▸ **Source text**:
-.-.-
DR. RODAN: Really, they are the secret sauce of this entire business. These are smart, savvy doctors, nurses, financial advisers. Women who took time off to raise their kids and want to get back into the workforce to make their own money and call their own shots. They really love the product.
NEWBEAUTY: Multilevel marketing can also be problematic. Salespeople often have to buy the product themselves, and end up spending more than they make.
DR. FIELDS: Starting day one around a small table with me, Katie and some experts—we knew we didn’t want any of the old nastiness that goes with direct selling, where you have to buy products that you have to store in your garage—you know, more of the door-to-door, old-school way. We developed “consumer-connected commerce”: We have all the products. If you’re a consultant, you have a preferred price. But we have more than 2 million customers who are regularly buying. The consultants manage relationships and place orders through their personal websites.
DR. RODAN: The idea was to make it easy. We’ve evolved with the smart phone, so everything is done online. Everything is done efficiently. We [teach] business skills to help people become great brand ambassadors versus old-fashioned selling that turns people off.
NEWBEAUTY: You have 300,000 brand ambassadors now. Tell us about the community you’ve built.
DR. RODAN: Our model is really set up for three different kinds of consultants: We have [those high-sellers]; we have the product ambassadors—the people who are retailing the product; and we have a group of people who are selling a little bit. I think it’s the strength of the community that keeps the majority of people involved in selling the product.
DR. FIELDS: I was at a college interview and a woman sneaks up to me and goes, “Hi, I’m a consultant.” And she ran away. On the tour, I went back up to her and said hi. I could see she was wearing a wig. She said she had cancer, and “thank you for the privilege to be here with my daughter today—the team continues to work around me, so I’m not missing my income or my goals because they’re supporting me. The most important part of my life is to be with my daughter right now, and that’s what this kind of a company affords me.” People can be with family and make some money, whether they want to work hard or just play with it.
-.-.-
▸ **Study questions**:
- 1) Summarize the interview in two sentences.
- 2) Pick up the interview about the company's consultants and keep writing it from where it stops.
The rows that come next are drawn from a separate source.

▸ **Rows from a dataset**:
-.-.-
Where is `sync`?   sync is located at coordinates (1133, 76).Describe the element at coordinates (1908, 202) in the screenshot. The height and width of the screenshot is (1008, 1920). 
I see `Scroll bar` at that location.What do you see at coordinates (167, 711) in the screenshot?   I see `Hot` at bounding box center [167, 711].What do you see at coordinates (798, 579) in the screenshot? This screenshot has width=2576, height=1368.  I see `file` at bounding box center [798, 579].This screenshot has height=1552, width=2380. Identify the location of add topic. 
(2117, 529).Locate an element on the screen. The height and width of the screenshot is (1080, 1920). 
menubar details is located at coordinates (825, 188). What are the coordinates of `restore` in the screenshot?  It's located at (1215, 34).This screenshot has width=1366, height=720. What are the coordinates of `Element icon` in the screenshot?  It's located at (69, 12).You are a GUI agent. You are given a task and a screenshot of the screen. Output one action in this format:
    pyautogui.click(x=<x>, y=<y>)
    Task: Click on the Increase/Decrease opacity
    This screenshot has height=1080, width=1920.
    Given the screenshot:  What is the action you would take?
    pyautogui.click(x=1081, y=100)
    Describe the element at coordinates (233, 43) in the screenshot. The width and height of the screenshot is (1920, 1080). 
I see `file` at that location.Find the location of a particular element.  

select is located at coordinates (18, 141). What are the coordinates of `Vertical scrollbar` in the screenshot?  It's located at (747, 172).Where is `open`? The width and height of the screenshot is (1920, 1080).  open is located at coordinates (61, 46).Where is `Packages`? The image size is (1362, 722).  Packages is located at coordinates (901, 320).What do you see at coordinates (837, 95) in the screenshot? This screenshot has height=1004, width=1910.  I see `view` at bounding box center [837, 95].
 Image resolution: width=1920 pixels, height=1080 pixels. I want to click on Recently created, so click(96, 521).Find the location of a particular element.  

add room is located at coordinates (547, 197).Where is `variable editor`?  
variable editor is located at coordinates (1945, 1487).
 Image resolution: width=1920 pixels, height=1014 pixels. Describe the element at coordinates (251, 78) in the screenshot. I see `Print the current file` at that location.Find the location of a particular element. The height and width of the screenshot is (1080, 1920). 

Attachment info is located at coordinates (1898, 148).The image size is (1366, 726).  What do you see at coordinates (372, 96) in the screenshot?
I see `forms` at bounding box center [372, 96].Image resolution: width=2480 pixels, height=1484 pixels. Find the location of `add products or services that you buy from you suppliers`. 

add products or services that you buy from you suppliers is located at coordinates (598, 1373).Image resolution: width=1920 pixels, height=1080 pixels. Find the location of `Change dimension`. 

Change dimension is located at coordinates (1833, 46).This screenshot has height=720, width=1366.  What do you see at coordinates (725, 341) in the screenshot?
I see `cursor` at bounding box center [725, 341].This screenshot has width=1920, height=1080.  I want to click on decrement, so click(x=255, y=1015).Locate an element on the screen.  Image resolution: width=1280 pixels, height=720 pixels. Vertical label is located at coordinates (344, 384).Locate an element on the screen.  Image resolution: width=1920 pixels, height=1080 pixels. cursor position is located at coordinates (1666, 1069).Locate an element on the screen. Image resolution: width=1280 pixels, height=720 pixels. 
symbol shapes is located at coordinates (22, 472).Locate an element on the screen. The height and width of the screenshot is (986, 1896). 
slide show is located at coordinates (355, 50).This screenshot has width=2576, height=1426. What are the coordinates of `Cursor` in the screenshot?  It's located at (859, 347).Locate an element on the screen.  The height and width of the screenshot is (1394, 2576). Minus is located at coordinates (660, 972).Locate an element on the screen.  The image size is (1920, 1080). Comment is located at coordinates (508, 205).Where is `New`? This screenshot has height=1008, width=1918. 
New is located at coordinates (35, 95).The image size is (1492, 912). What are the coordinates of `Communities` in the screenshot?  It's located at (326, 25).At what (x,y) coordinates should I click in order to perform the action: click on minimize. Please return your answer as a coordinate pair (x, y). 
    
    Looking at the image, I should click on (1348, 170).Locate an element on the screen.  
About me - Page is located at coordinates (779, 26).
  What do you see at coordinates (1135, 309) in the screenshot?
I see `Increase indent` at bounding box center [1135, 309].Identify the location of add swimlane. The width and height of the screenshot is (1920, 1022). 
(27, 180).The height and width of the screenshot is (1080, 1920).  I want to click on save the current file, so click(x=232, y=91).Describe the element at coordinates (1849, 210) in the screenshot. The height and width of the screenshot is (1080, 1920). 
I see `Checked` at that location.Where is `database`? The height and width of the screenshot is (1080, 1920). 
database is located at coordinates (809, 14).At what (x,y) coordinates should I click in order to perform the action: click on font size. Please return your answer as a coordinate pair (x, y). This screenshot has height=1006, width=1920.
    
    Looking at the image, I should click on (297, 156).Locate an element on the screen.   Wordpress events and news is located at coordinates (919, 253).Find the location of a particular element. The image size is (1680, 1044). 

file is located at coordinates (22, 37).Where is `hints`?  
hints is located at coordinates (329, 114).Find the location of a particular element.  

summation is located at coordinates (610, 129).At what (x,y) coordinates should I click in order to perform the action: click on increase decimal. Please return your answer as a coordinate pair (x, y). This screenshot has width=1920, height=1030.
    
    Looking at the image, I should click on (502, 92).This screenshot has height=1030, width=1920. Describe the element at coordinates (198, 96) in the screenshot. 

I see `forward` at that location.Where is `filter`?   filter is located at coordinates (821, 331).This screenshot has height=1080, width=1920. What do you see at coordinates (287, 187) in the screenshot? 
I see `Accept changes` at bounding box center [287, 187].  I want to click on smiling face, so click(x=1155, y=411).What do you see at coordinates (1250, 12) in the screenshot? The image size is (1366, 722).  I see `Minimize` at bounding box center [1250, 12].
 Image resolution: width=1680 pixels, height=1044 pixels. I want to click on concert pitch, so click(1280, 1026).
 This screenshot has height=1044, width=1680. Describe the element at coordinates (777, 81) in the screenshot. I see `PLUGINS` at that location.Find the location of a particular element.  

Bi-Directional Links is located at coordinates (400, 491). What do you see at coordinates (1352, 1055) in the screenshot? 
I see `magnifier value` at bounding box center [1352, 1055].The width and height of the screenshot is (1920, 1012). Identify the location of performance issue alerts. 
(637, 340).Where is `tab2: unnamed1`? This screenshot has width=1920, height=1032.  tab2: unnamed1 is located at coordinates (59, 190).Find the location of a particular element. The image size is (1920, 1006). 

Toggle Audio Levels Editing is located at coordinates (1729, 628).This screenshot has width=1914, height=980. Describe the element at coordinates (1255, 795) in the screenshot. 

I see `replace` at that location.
-.-.-
▸ **Task-by-task results**:
- 1) Dr. Rodan and Dr. Fields call their consultants the secret sauce of the business and describe a "consumer-connected commerce" model, in which consultants get a preferred price and place orders through personal websites instead of buying and storing products. They say the 300,000 brand ambassadors range from high-sellers to people selling a little, and Dr. Fields tells of a consultant with cancer whose team kept her income and goals on track so she could be with her daughter.

- 2)
NEWBEAUTY: What is it like to walk out on stage at one your Rodan + Fields conventions in front of a roaring crowd of 10,000 adoring consultants?
DR. FIELDS: It’s incomprehensible. I can’t even describe the anticipation and quivers that are going on before we make our entrance. It’s emotional. You look out on the crowd and the enthusiasm is just insane.
DR. RODAN: What Kathy and I desire most of all is to be role models for these women. The collaboration she and I have had for all of these years, working together—we want to role model that, but also to share our struggles, because this is not easy. People look at us and say, well, they have it made, but what they don’t realize is that we made what we have.
NEWBEAUTY: What would you say is the advantage of working for a female-led company?
DR. FIELDS: You know, our CEO is also a woman. Our C-suite is about 70 percent women, and when you put the VPs in with the C-suite, it’s creeping ever higher to nearly 60 percent—not because they’re women, but because they’re the best for the job.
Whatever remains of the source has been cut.